The New York State Department of Financial Services entered into a settlement with The Bank of Tokyo-Mitsubishi UFJ, Ltd., claiming that the bank misled it regarding its US dollar NY-based clearing services on behalf of US-sanctioned Sudanese, Iranian and Burmese parties from 2002 through 2007. The Department previously entered into a settlement with the bank related to these clearing services that required the bank to pay a fine of US $250 million and agree to other sanctions. In entering into this settlement, the Department relied on a report prepared by PricewaterhouseCoopers LLP that had been commissioned by the bank. However, the Department subsequently investigated PwC’s work and concluded that the bank “successfully convinced” the PwC engagement team to remove from its report certain adverse information about the bank. As a result, PwC was fined US $25 million by the Department and suspended from accepting certain consulting engagements at financial institutions overseen by the Department for a period of time. To resolve this current matter, the bank agreed to pay an additional fine of US $315 million, implement certain disciplinary measures against certain employees (including the former general manager of the bank’s anti-money laundering, compliance and legal division), and other sanctions. (Click here for more information on this matter in the article “Accounting Firm Sanctioned for Allegedly Removing Adverse Information From Report Filed With Regulator Regarding Client’s Non-Compliance With AML Requirements” in the August 18-29 and September 2, 2014 edition of Bridging the Weeks.)

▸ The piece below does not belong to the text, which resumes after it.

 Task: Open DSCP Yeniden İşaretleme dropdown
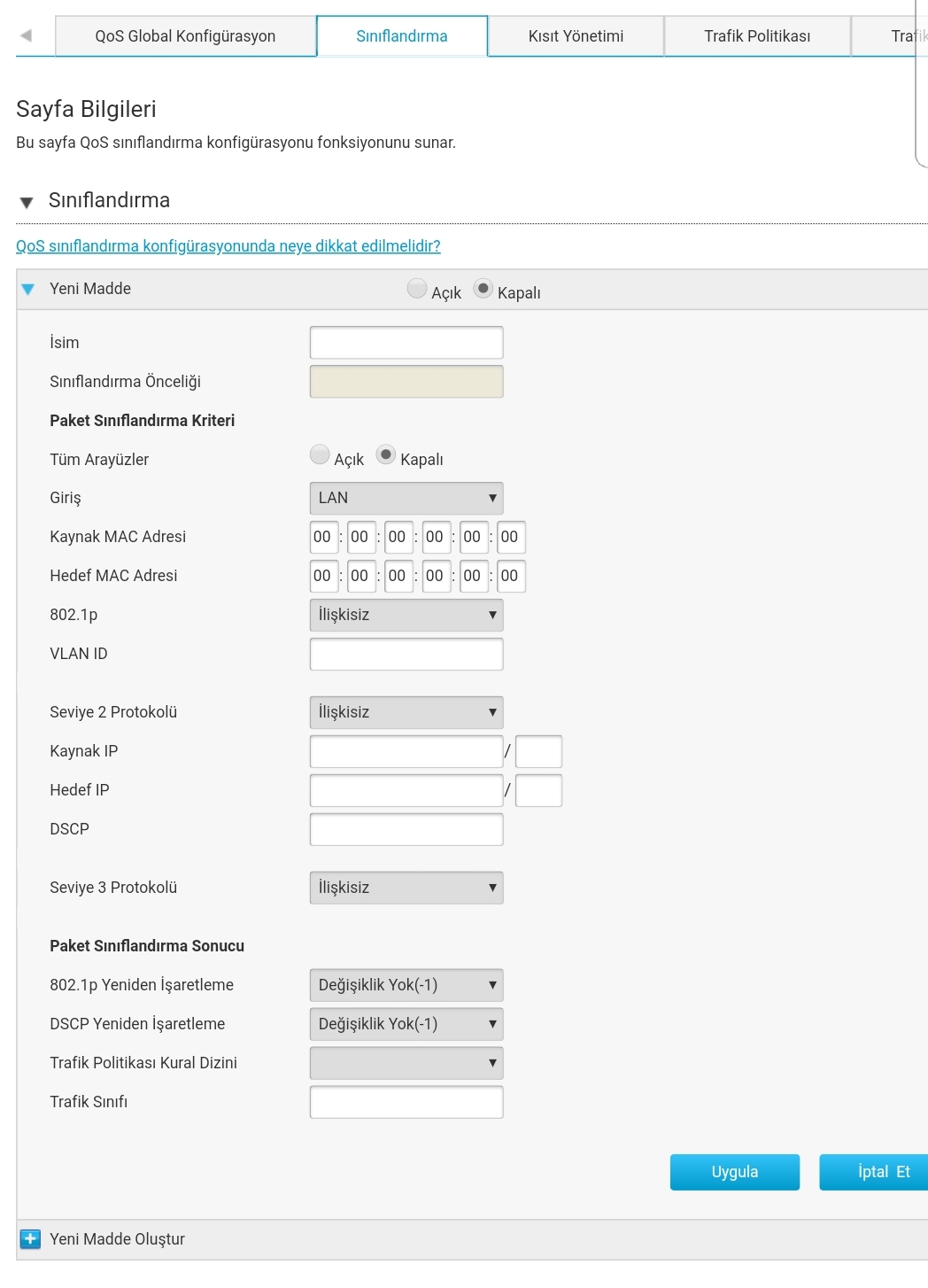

My View: My view hasn’t changed as I expressed it in a prior related article on this development: “With all respect to Shakespeare, ‘to include or not to include’ is really the important question these days for many professionals advising financial service firms or working within such entities in compliance or other control functions. Outside advisers engaged to issue reports to management regarding conduct that might be contrary to law, or internal staff required to author annual compliance or other control-oriented reports, must struggle between what they see, hear, and conclude, and how they write it, and the views of some management that may want a different emphasis in an official publication. These different perceptions can lead to tough discussions. In the end, however, a firm with a strong compliance culture will not seek to avoid accurate descriptions of facts being included in official documents no matter how embarrassing or how adverse the consequences of such disclosure may be.”